I searched for the voice, weaved through the crowd of celebrating students, and practically fell headlong into my mother’s embrace. “Mom!” My cap fell off and my commencement gown hung awkwardly over my shoulders as I gathered my dad into the embrace, making it a family hug.

Anna Nichols pulled back, holding my shoulders to look at me. “Sweetheart, I’m so proud of you!”

My dad grinned from ear to ear. I buried my guilt underneath an equally wide smile. “So where are we going to celebrate?”

“I was thinking seafood,” I suggested. I had anticipated this question and already planned a pregnancy-safe meal at a place I knew near Juilliard.

“Whatever you want, honey. It’s your day!”

“Are we driving or walking there?” my dad asked.

“We can walk. It’s about twenty minutes away, if that’s okay.

Both parents agreed that walking was a great idea. My dad took my cap and gown for me, and we set off through New York, talking and laughing like a close family should.

Except that a close family didn’t keep secrets.

This time, I had to try harder to shake away the guilt. The plan was to tell them. I just didn’t know when or how yet. A little more time wouldn’t hurt while I relaxed in Chicago and figured things out.

“So, Kady,” my mother started, sipping at her sweet iced tea after we were ensconced at a round table with drinks, “where are you going now? I know you said you want to come back to Chicago.”

“I still do,” I told her.I still am.“I think I’m going to stay here for one more summer, though. I got invited to teach a ballet clinic.”

“But what about your own dancing?” my father asked, ever the businessman. “Won’t you be in the best shape if you join a company right out of college?”

“Yeah, but I’m going to take a private class with one of the Juilliard ballet instructors over the summer. She only works at Juilliard during regular semesters, and I feel like there’s still a lot I can learn from her.” So much of that was true; so much of it was also a lie.

“Do what you think is best, honey. Your room is exactly how you left it if you want to come back and stay while you get things sorted out.”

“Thanks, Mom. I know.” Home would always be home, and it comforted me to know that.

She smiled and glanced around the restaurant. I betted that she was redecorating it with her mind, and whatever her superior designing skills created, I had no doubt it was better than pictures of the ocean on the walls and the wavy distribution of the tables.

“How’s work been, Dad?” Back to the usual conversation starter.

“Great, actually. Things have been running really smoothly lately.”

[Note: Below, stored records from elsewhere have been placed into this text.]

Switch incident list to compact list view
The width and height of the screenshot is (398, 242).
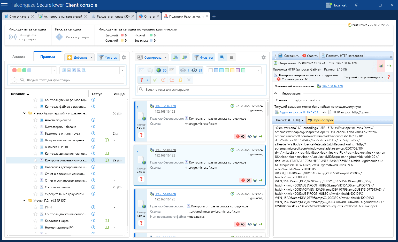coord(231,57)

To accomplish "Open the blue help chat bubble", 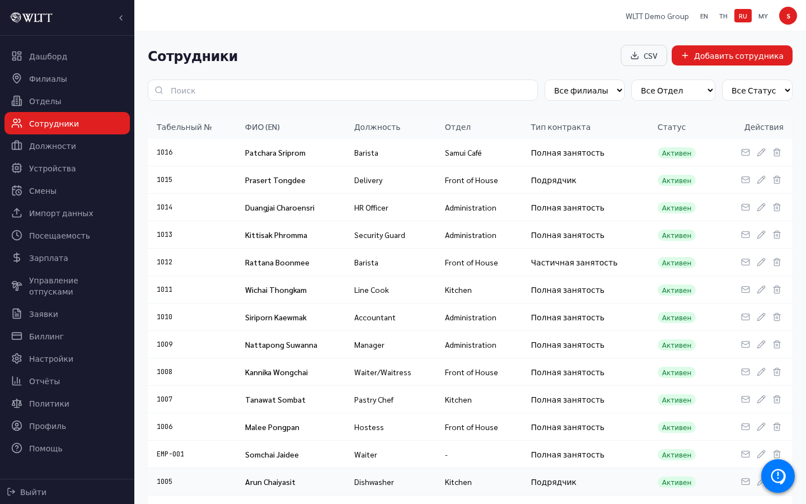I will (x=778, y=476).
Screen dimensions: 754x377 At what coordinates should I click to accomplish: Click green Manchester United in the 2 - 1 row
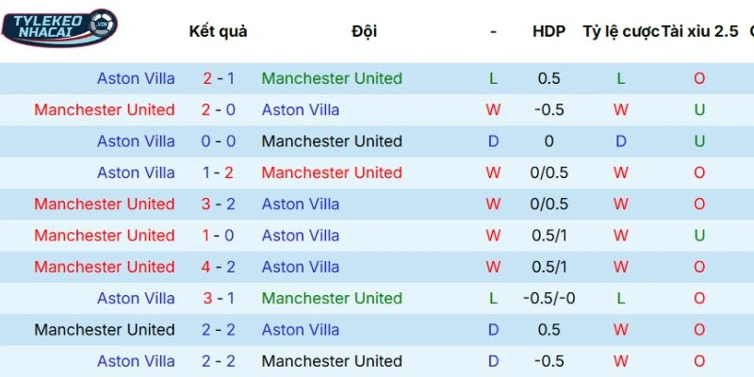coord(332,78)
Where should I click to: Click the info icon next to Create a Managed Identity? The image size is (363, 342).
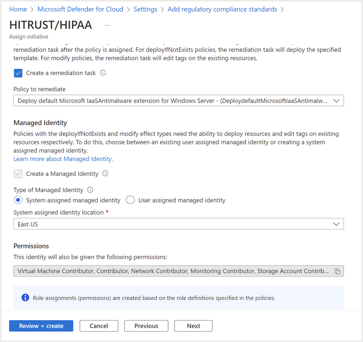[x=105, y=174]
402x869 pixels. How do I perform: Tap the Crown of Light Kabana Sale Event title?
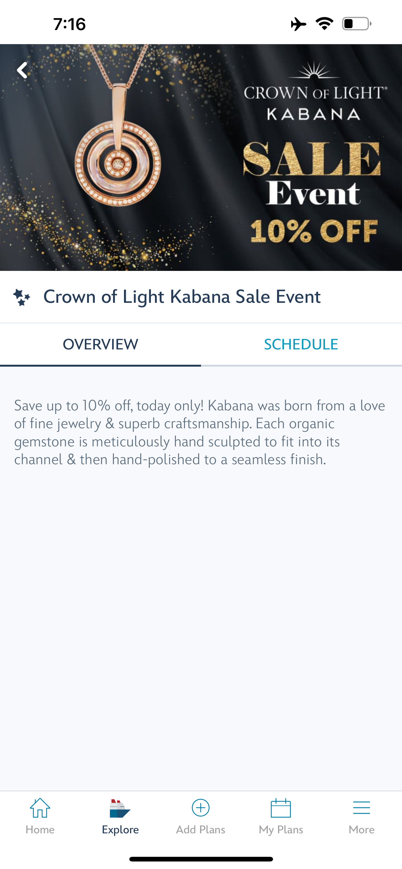click(182, 297)
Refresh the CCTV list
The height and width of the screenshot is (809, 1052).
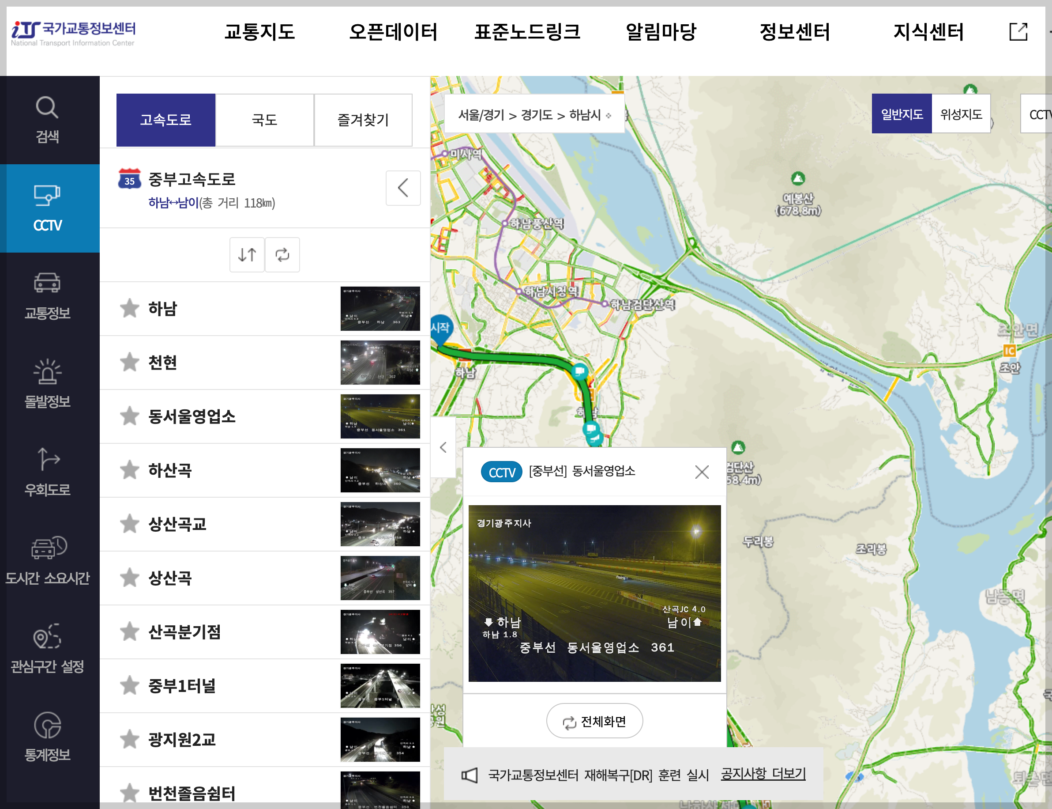[x=282, y=255]
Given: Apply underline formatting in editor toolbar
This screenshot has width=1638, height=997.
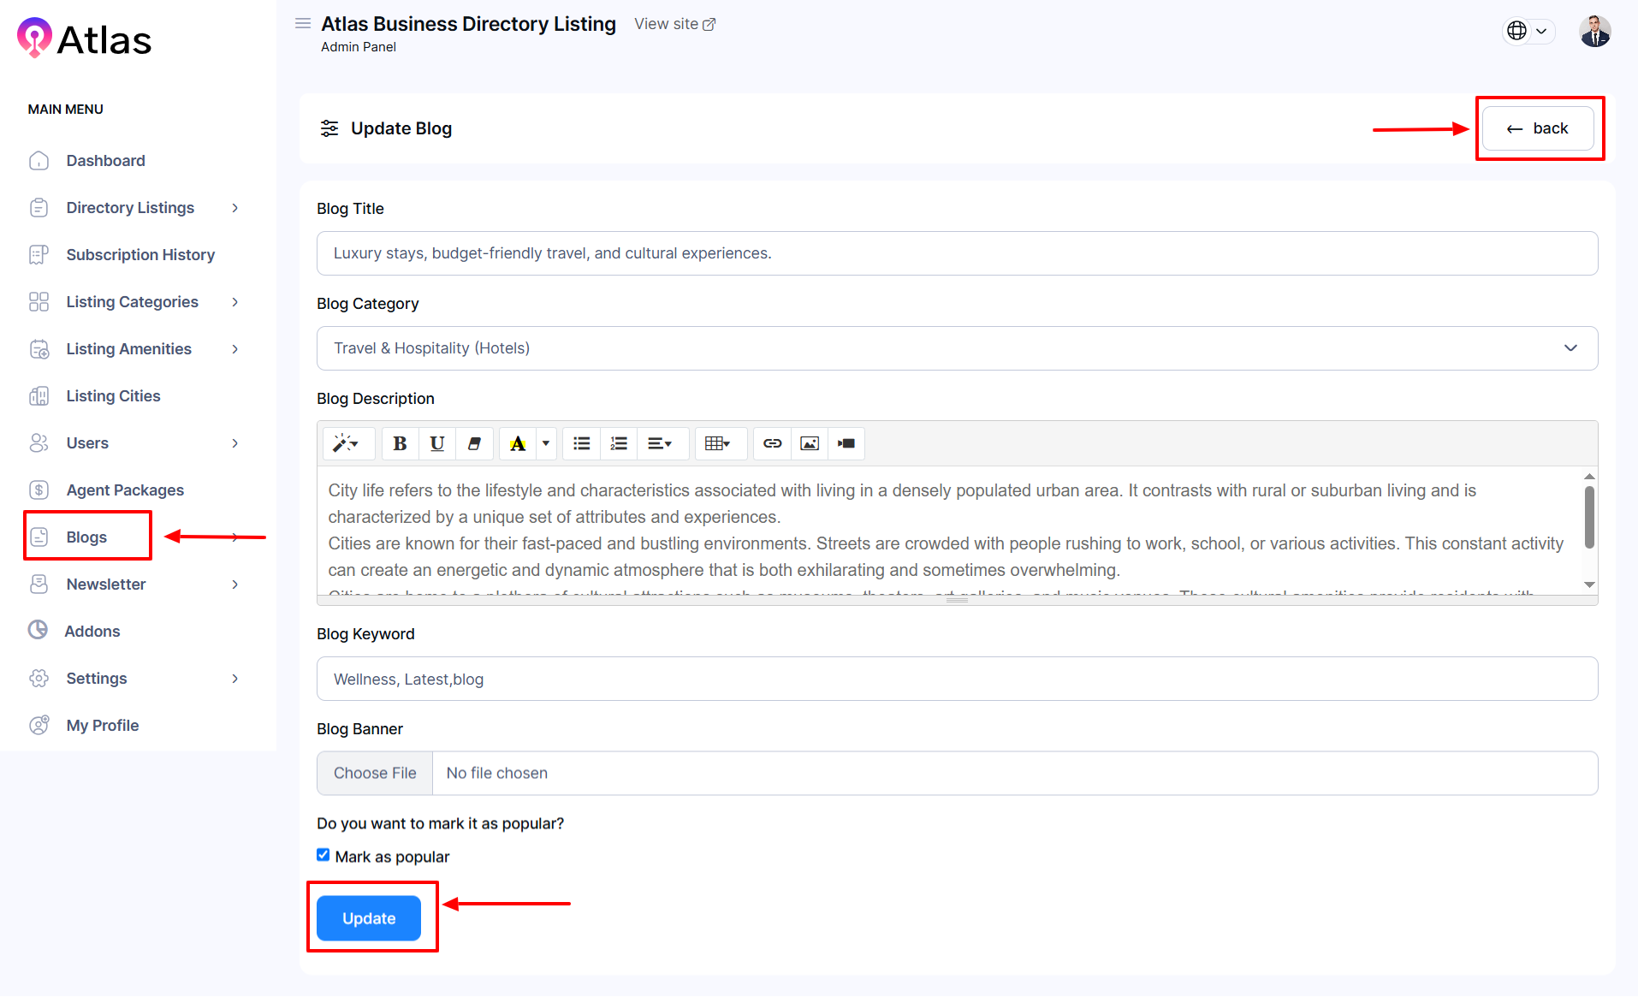Looking at the screenshot, I should point(437,443).
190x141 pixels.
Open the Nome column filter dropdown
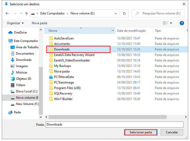pos(113,31)
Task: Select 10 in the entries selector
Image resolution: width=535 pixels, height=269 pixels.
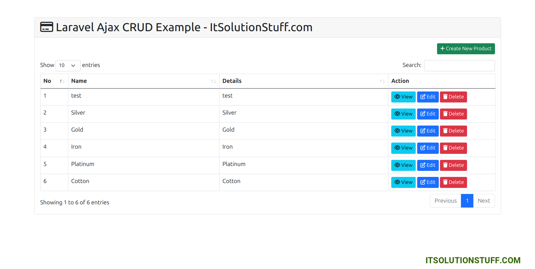Action: coord(68,65)
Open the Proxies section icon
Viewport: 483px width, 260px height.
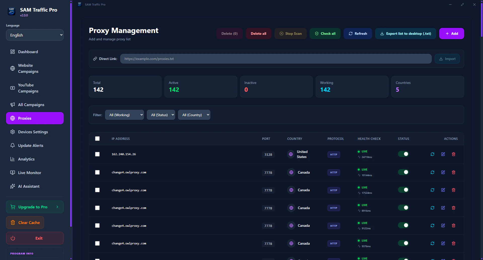pos(13,118)
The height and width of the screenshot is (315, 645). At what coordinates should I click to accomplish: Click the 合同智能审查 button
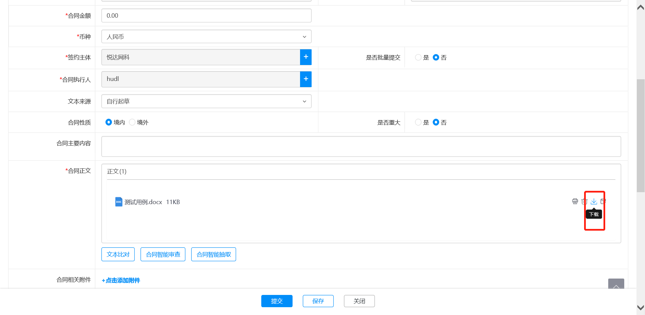[x=163, y=254]
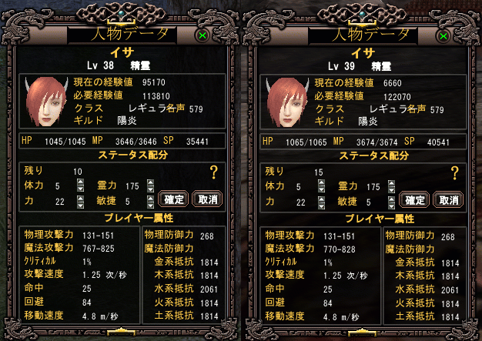Decrease 力 stat in left panel
The height and width of the screenshot is (341, 482).
(x=80, y=206)
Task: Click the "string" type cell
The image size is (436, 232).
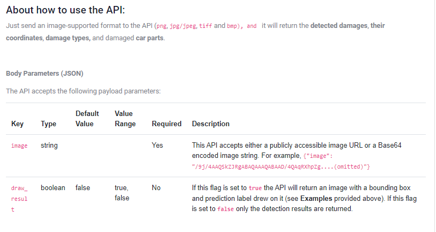Action: click(49, 145)
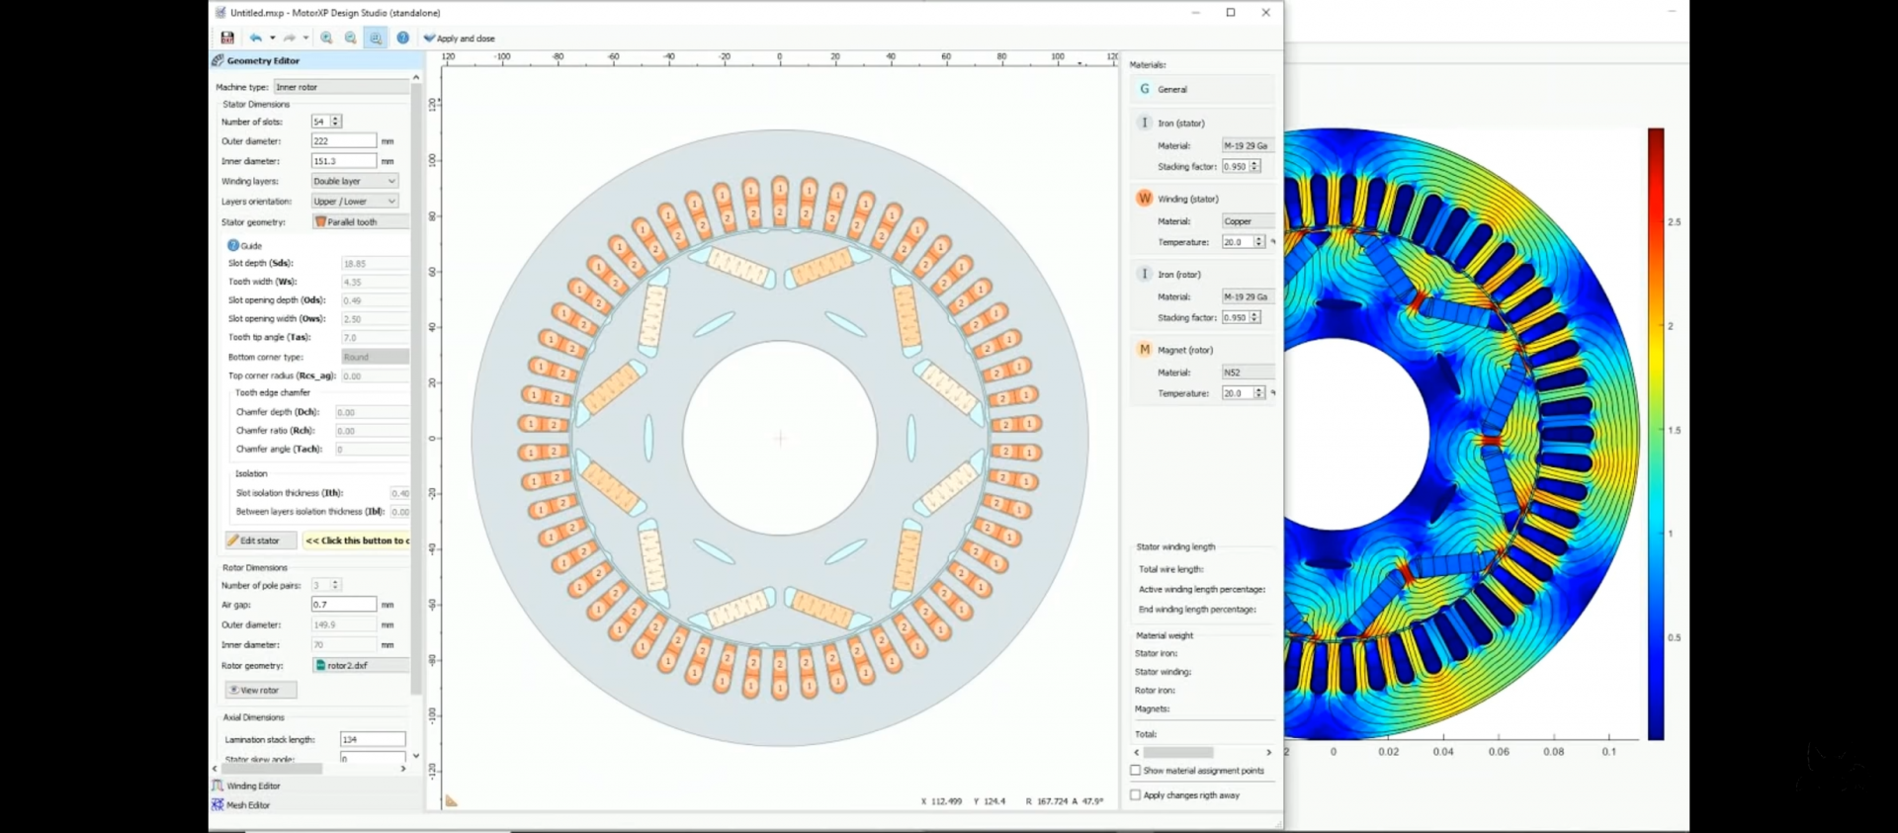Screen dimensions: 1898x833
Task: Select the Winding (stator) material icon
Action: 1145,199
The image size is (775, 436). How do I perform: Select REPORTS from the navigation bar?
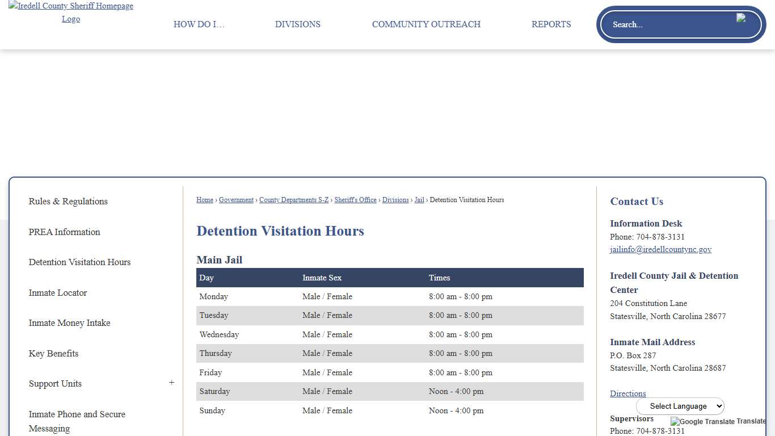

Suppressing a smile, I asked innocently, “Then Graham Emerson hasn’t been difficult lately?”

“Has he bragged about all the women he’s brought home recently?” Dad joked, rephrasing my question. I laughed along as expected, but stopped quickly. “No, he’s been the model CEO. Not sure what happened to make him so polite.”

Graham’s past sexual encounters were, frankly, none of my business. Still… “all the women”? I couldn’t help but be a little taken aback by that. Graham had always seemed the perfect gentleman around me.

But really, had I been any better? Except, things had been the opposite for me. I had let men take me into their hearts, pushing aside friends and hobbies to make room for me, but never accepted their hearts in return. I’d been that pretty girl everyone wanted to date, but no one should. So many times, men had just bored me with the easy, casual approach they took toward life—never trying hard or reaching out and taking things for themselves.

The man who slept around and the woman who refused to allow a man a place in her heart. We were the perfect match.

My father wouldn’t agree with that, though. “I’m just waiting for him to propose some extravagantly expensive new direction for the company.” My dad shook his head. “Why else would he suddenly act like this?”

“Maybe he just found himself a woman.” Daintily, I lifted a shrimp to my mouth. Dangerous territory, perhaps, but I wanted to defend Graham.

“Doubt that, but you never know.”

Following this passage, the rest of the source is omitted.